# Consigne A
Réécrivez les lignes de données, depuis celle qui contient « Click the star icon next to 4 star » jusqu'à celle qui contient « pos(978,665) », en remplaçant « Excel » par « PDF » sans rien changer d'autre. Omettez les images.

# Extrait
####################

Justice a surgi de cette vague qu’on appelle french touch des années 2000. Une définition « débile » pour Quentin Dupieux alias Mr Oizo, compte tenu des différences entre les membres du mouvement (Kavinsky, M83, Cassius etc). « Je ne vois pas le rapport entre Air et Cassius, à part leur goût pour les foulards » avoue-t-il.

Quoi qu’il en soit, le label Ed Banger a indéniablement fait émerger quelque chose, une sorte de continuation des révolutions musicales et graphiques des années 1990. Justice est né en partie de cela, de ce moment où l’esprit rock ’n’ roll a commencé à être incarné par l’électro.

Justice : a Visual Cross Story
Ed Banger Records

« C’est un 3e album donc important, le groupe fête aussi ses 14 ans d’existence, mais parler de tournant n’est pas exact » affirme Pedro Winter, fondateur d’Ed Banger, l’homme qui a fait sortir de leur autisme musical MrOizo et Justice, entre autres.  « La carrière, la vision du groupe est super cohérente et constante je trouve » et en effet, le clip de Randy, par exemple, réalisé par Thomas Jumin, aurait sans doute pu être du Justice d’il y a 5 ans.

####################

# Consigne B
Poursuivez l'extrait sur le groupe Justice et le label Ed Banger à partir de sa dernière phrase.

####################

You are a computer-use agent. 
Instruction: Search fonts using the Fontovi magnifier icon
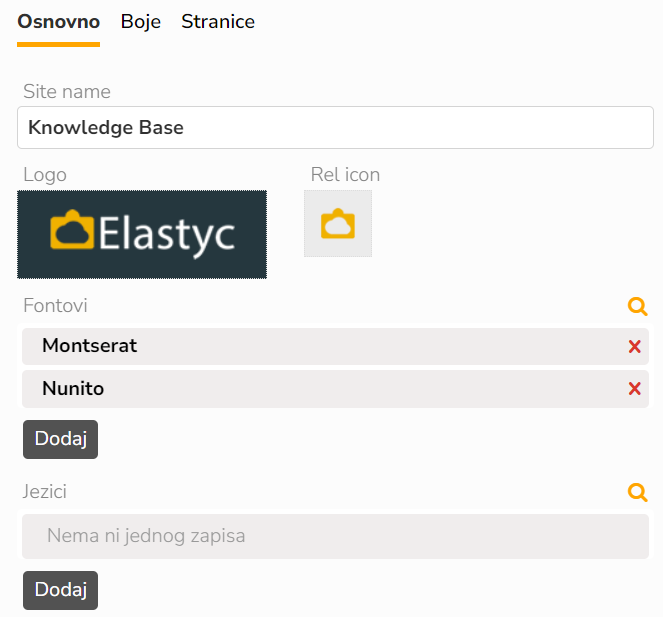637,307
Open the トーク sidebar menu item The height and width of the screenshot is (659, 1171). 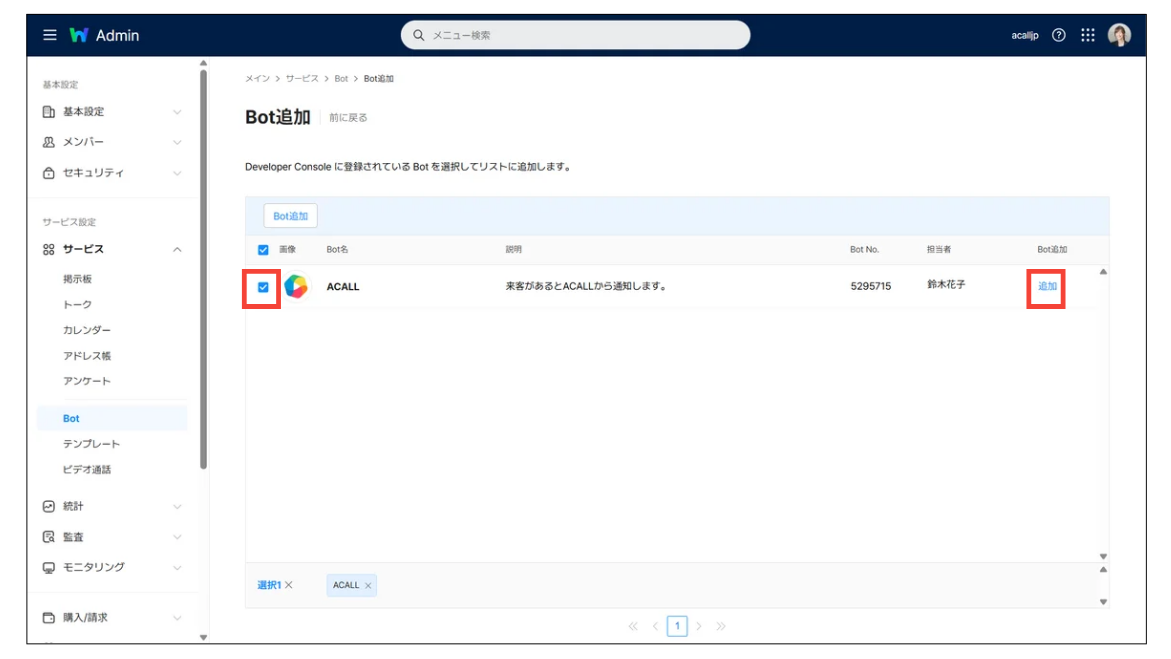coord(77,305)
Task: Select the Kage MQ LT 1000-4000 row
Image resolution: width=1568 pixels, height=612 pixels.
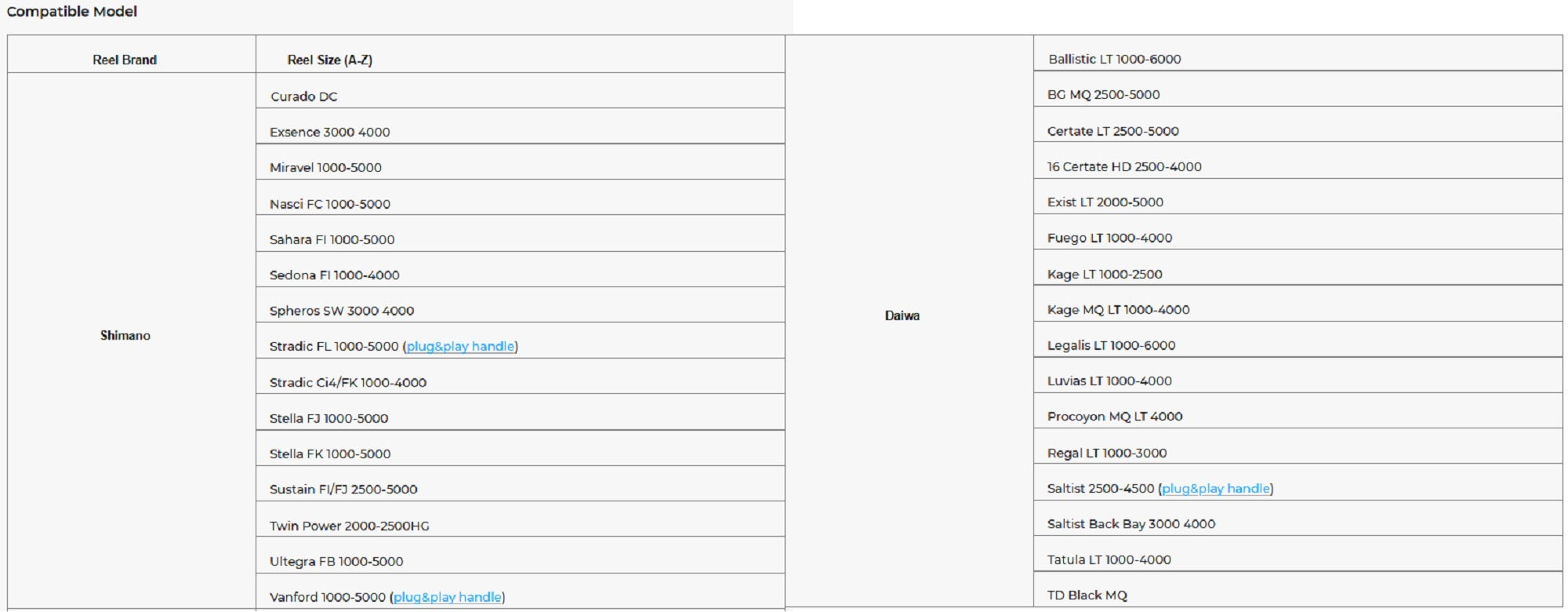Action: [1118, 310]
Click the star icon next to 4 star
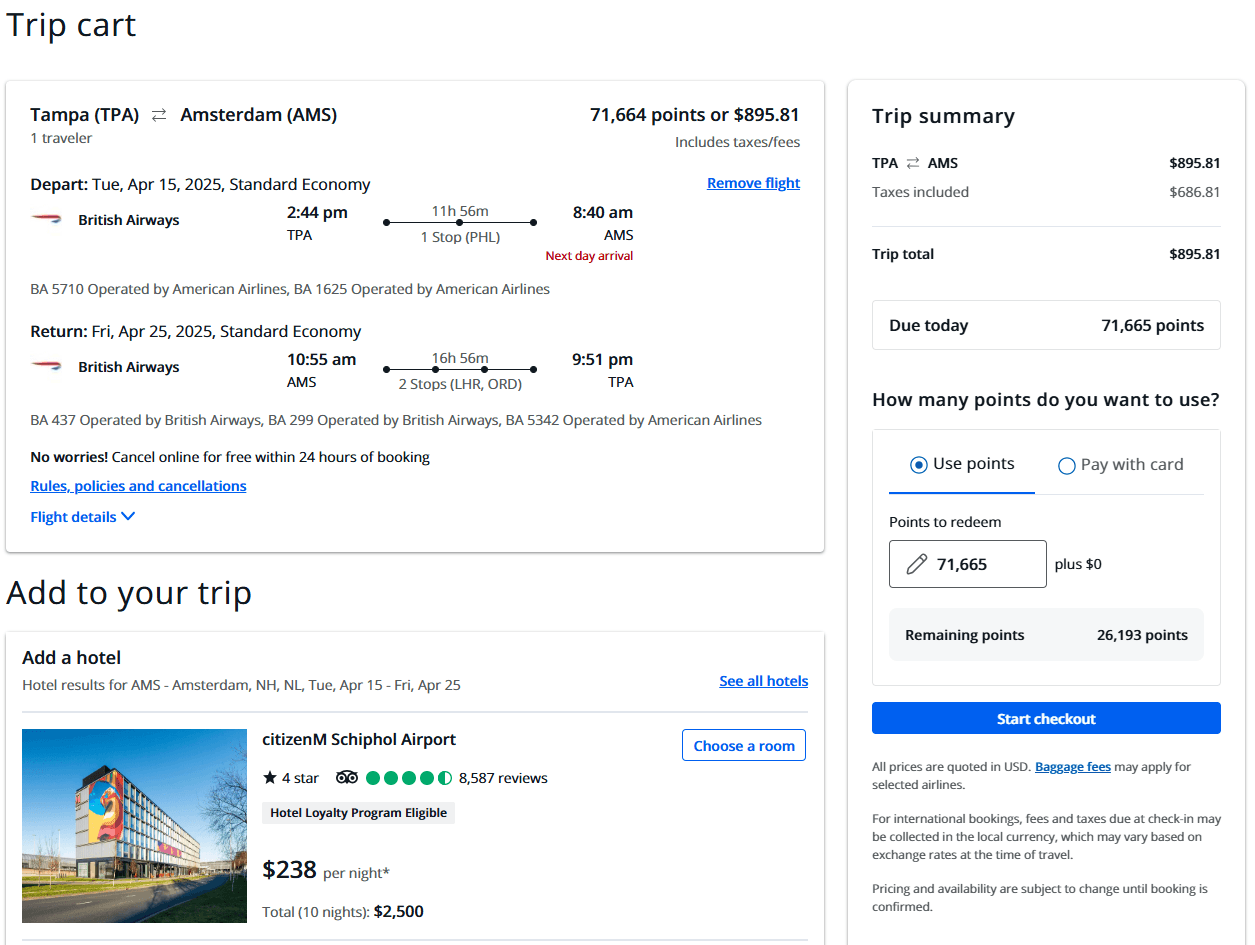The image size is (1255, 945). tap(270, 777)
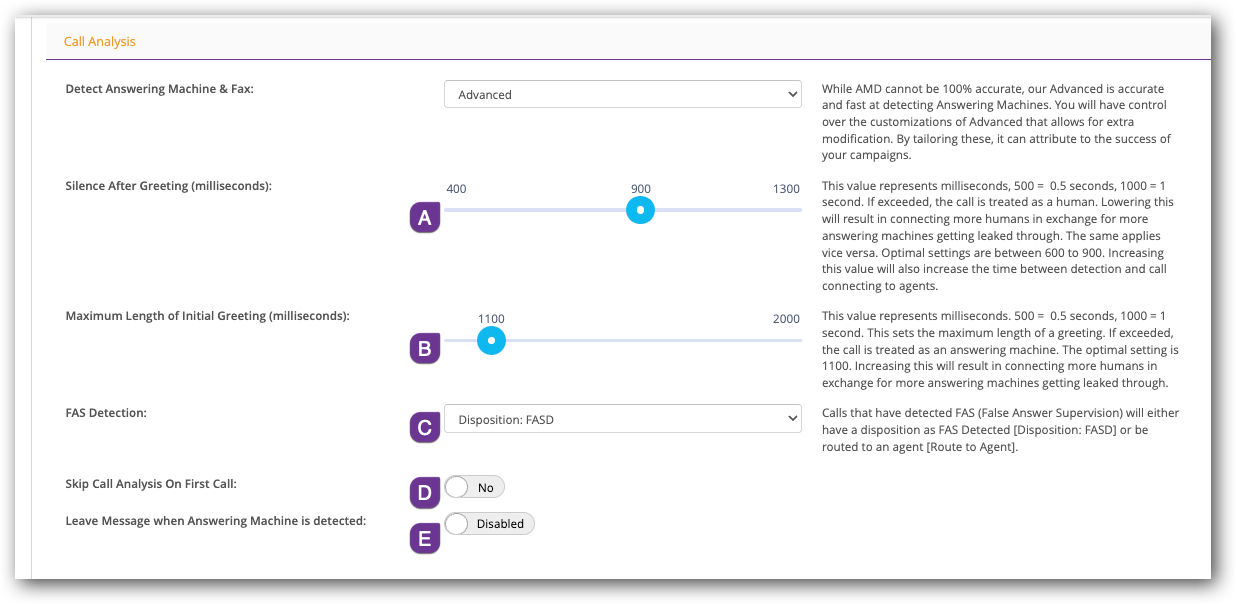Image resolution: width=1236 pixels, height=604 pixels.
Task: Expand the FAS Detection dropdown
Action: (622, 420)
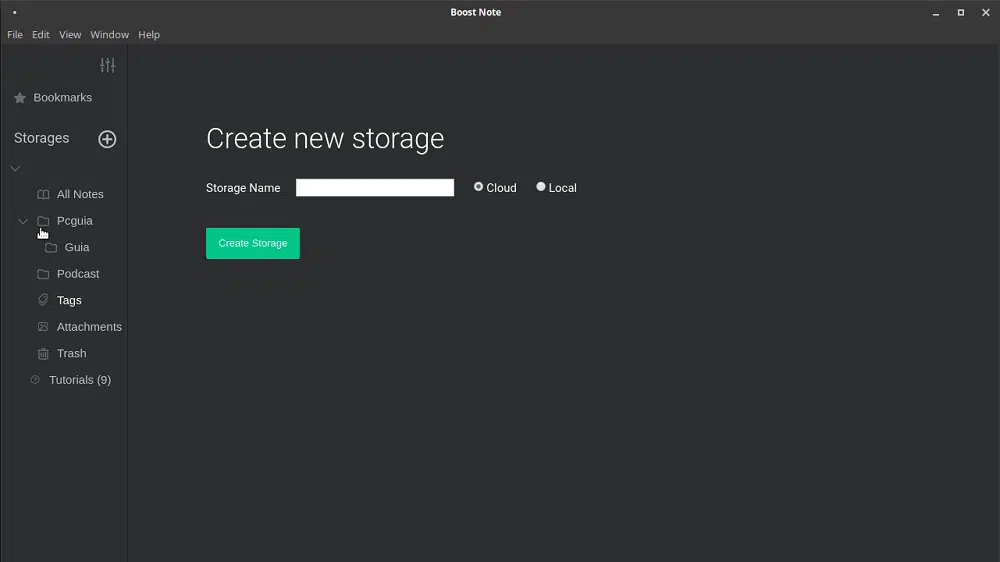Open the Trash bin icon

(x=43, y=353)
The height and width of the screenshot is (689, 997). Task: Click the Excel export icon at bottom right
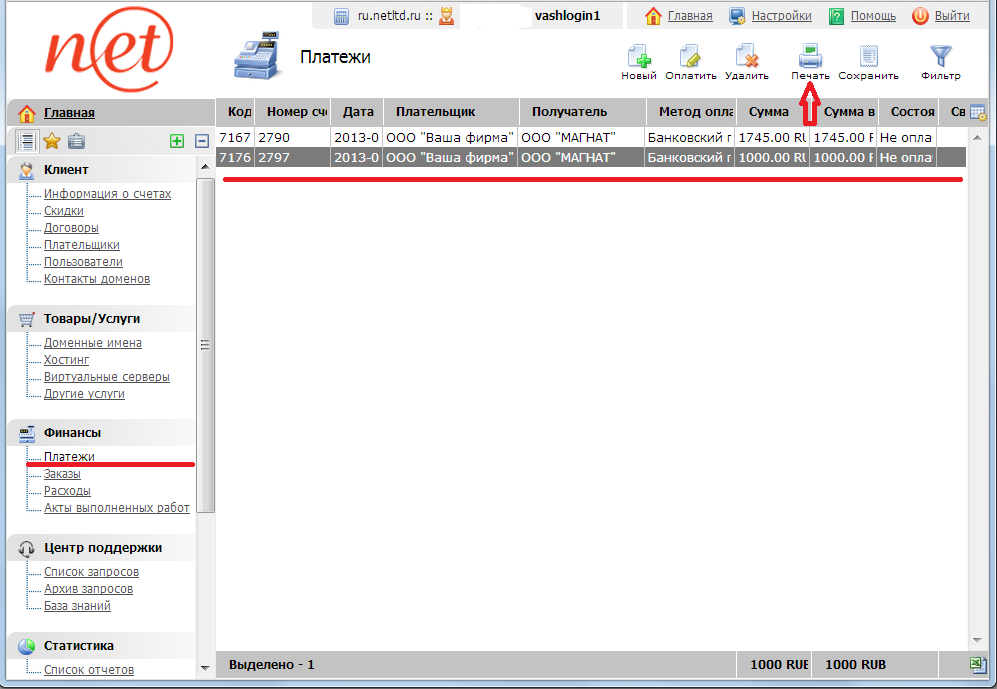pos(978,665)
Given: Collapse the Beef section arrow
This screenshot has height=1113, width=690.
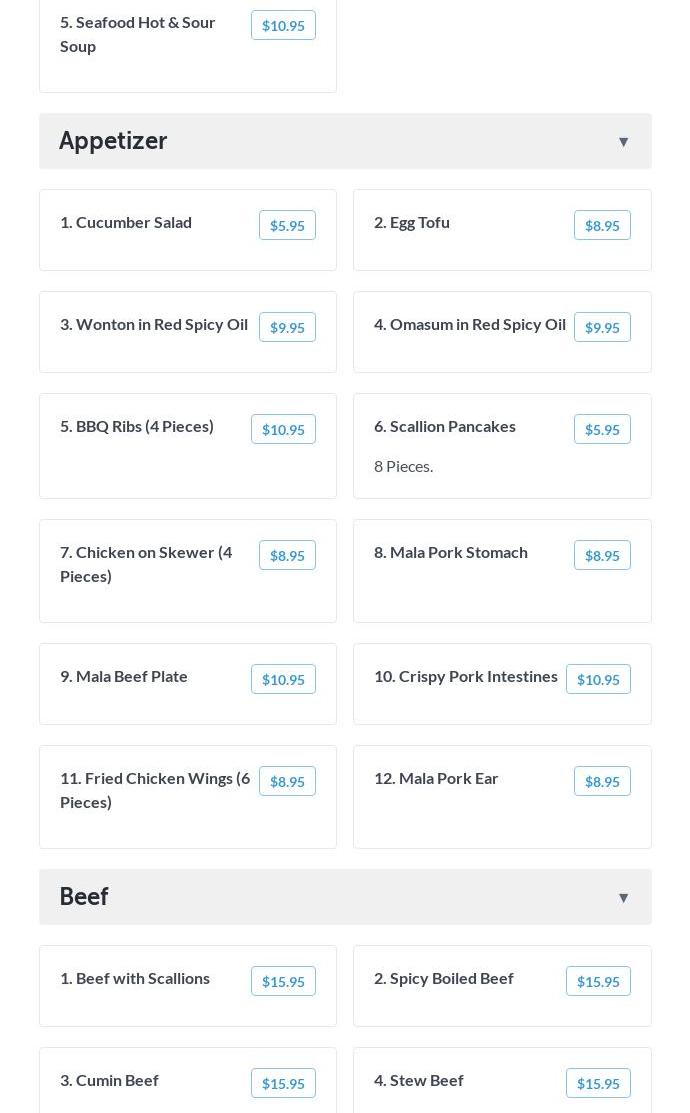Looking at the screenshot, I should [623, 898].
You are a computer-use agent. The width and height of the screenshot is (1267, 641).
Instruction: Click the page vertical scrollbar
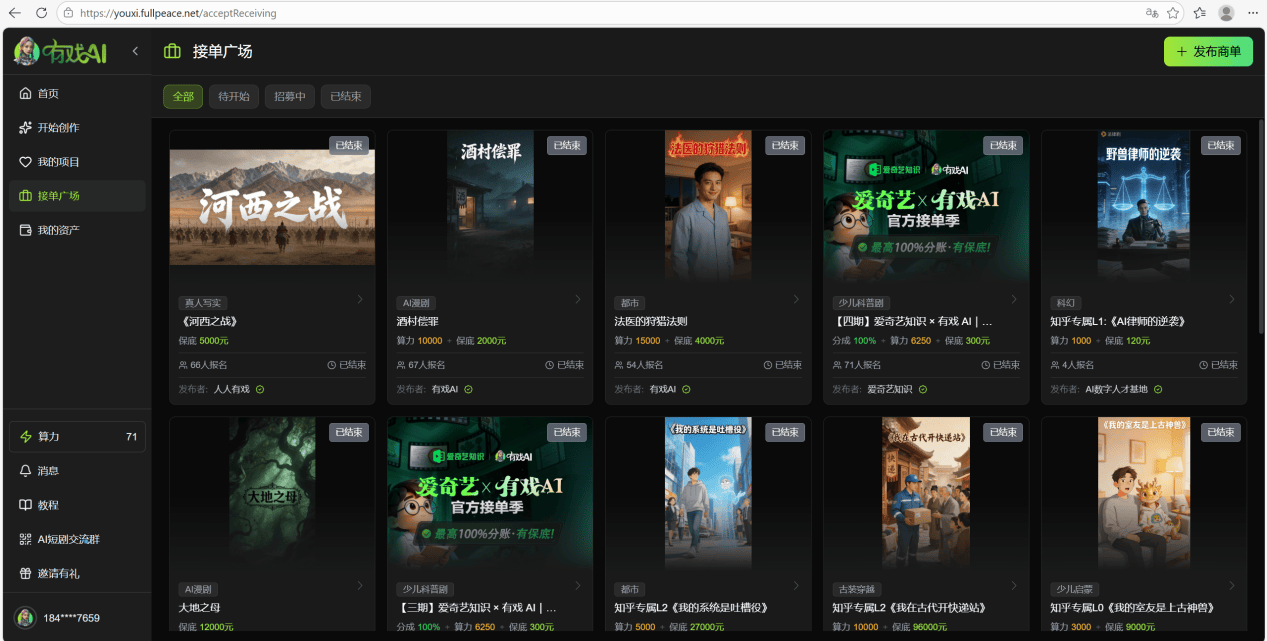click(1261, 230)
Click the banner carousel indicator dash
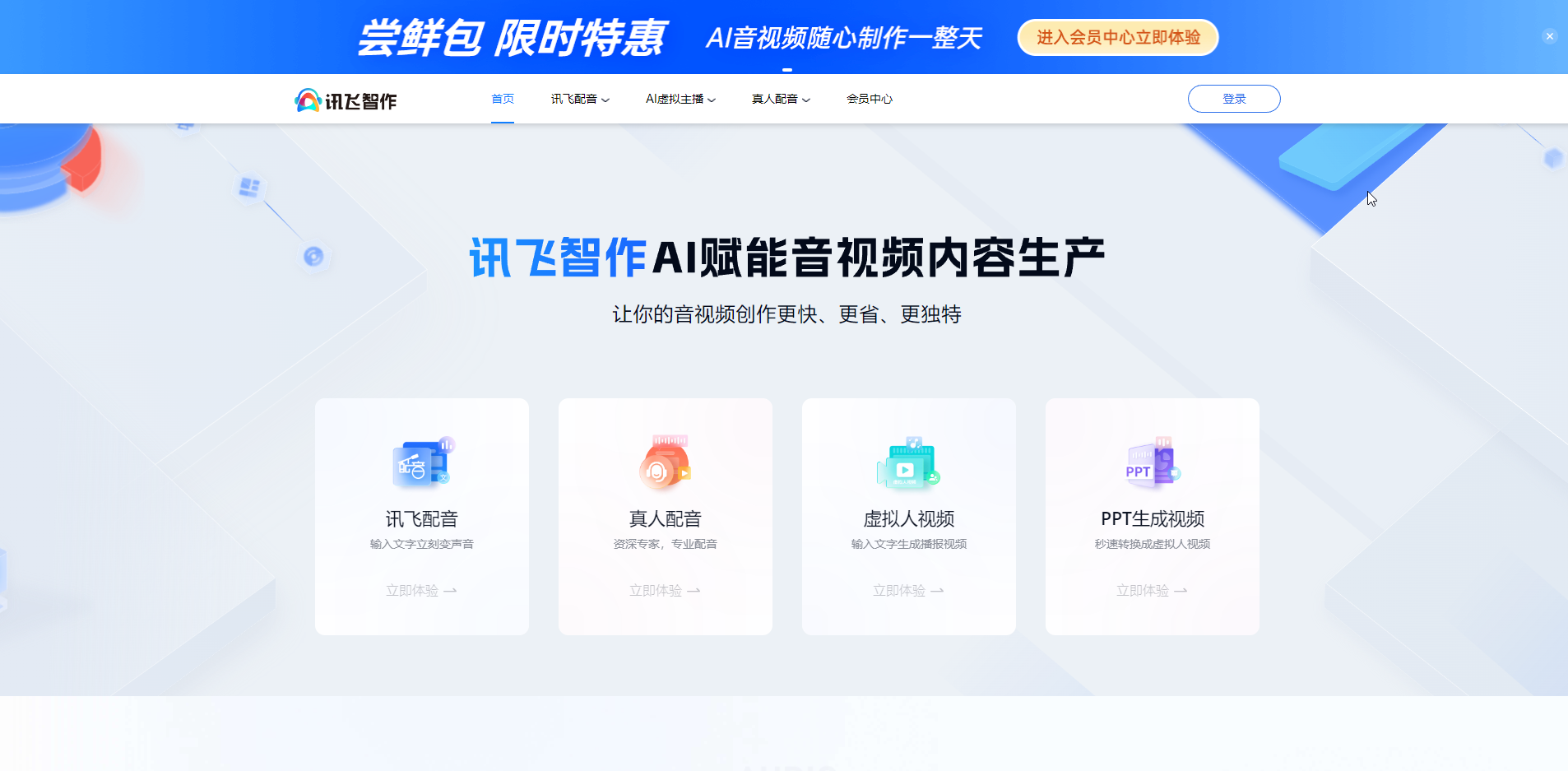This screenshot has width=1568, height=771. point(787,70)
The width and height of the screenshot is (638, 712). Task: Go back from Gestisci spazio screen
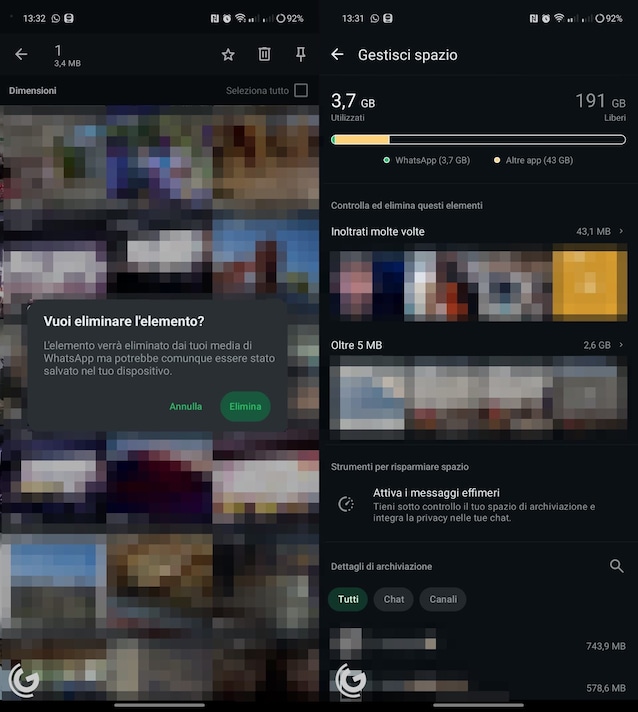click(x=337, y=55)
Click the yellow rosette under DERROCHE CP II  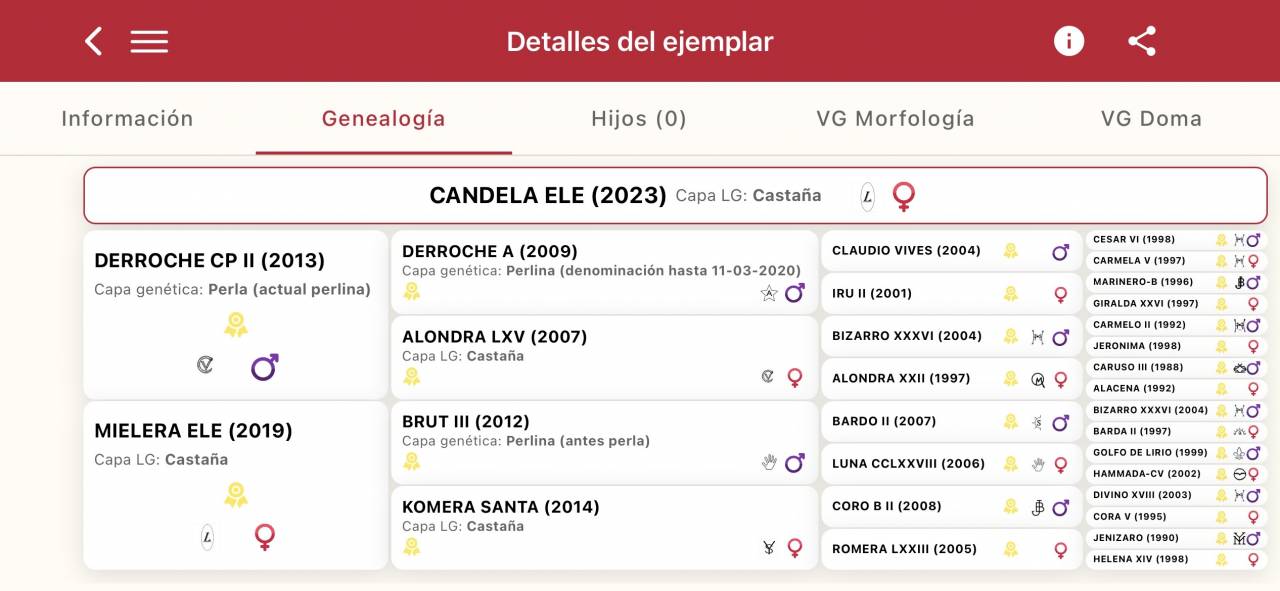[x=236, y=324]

####################

# Réponse attendue A
Click the star icon next to 4 star
The image size is (1255, 945). tap(270, 777)
Image resolution: width=1236 pixels, height=604 pixels.
Task: Expand the FAS Detection dropdown
Action: (622, 420)
Open the Trash bin icon

(x=43, y=353)
The height and width of the screenshot is (689, 997). Task: Click the PDF export icon at bottom right
pos(978,665)

# Réponse attendue B
Comment ce duo arrive à surprendre encore d’un point de vue visuel ? Qu’attendre de Woman, leur troisième album ?

Justice - SO ME

La réponse n’est pas forcément dans la musique, et Pedro Winter l’a donnée en filigrane. Ce qui fait la puissance d’un concept artistique est avant tout « son univers ». Le fondateur d’Ed Banger sait dessiner cette « cohérence globale » ou du moins l’encadrer.

« Le groupe est le chef d’orchestre de tout ça. C’est un projet global, le disque n’est plus l’unique vecteur de plaisir. Les clips, la tournée, même la promo deviennent des éléments avec lesquels on peut jouer. Faire une fresque murale à la peinture à Brooklyn est plus excitant que faire une campagne digitale » précise Pedro Winter.

L’imagerie d’un groupe n’est pas qu’une question de make up. « Au fil du temps on a compris qu’en  plus de faire des choses belles visuellement, il fallait y mettre du sens » explique Xavier de Rosnay. Parler d’image avec Justice, c’est plonger dans une panoplie de références et de recherches, des noms et des génies du graphismes et de la mise en scène qui ont contribué à faire de cette idée musicale un symbole aussi fort qu’évocateur.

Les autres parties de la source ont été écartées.